Detection and Characterization of Exoplanets Using Transit Photometry
Keywords:
Exoplanets, Transit photometry, Light Curves, TESS, Kepler, Planetary radiiAbstract
Transit photometry has established itself as one of the most powerful and versatile techniques in exoplanet science, driving the discovery of thousands of planets and enabling quantitative studies of their physical properties. Completeness-corrected analyses of Kepler photometry demonstrate that small exoplanets (≈1–4 R⊕) are common around FGKM stars across a wide range of orbital periods. Advances in detection methodology, including transit least-squares searches and machine-learning–based validation frameworks, have significantly improved sensitivity to shallow transits and reduced false-positive contamination. Beyond demographics, transit photometry has become central to atmospheric characterization through transmission spectroscopy with facilities such as the James Webb Space Telescope (JWST). This paper discusses the methodological foundations of transit photometry, including light-curve extraction, transit detection, modelling, and validation.
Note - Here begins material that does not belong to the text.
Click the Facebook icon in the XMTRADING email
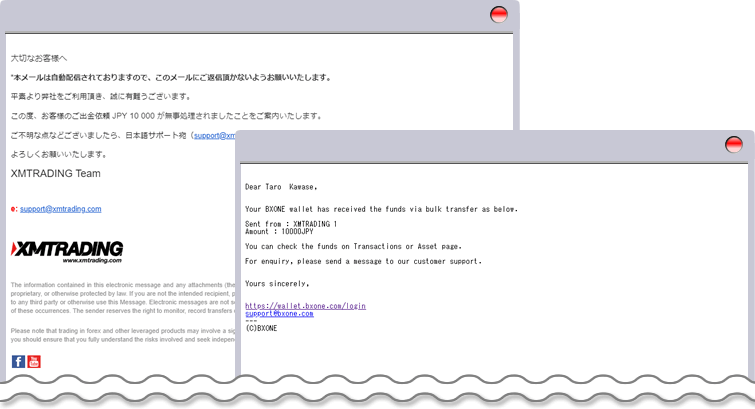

Key scientific outcomes from major surveys, particularly Kepler and TESS, are highlighted, including planet occurrence rates, multi-planet system architectures, and the discovery of the planetary “radius valley,” which provides evidence for atmospheric mass-loss processes in small planets. The role of transit timing variations and joint analyses with radial-velocity data in constraining planetary masses and bulk compositions is also examined. Current limitations, notably stellar activity and observational biases, are critically assessed. Transit photometry will remain central to exoplanet discovery and atmospheric studies in the era of next-generation observatories.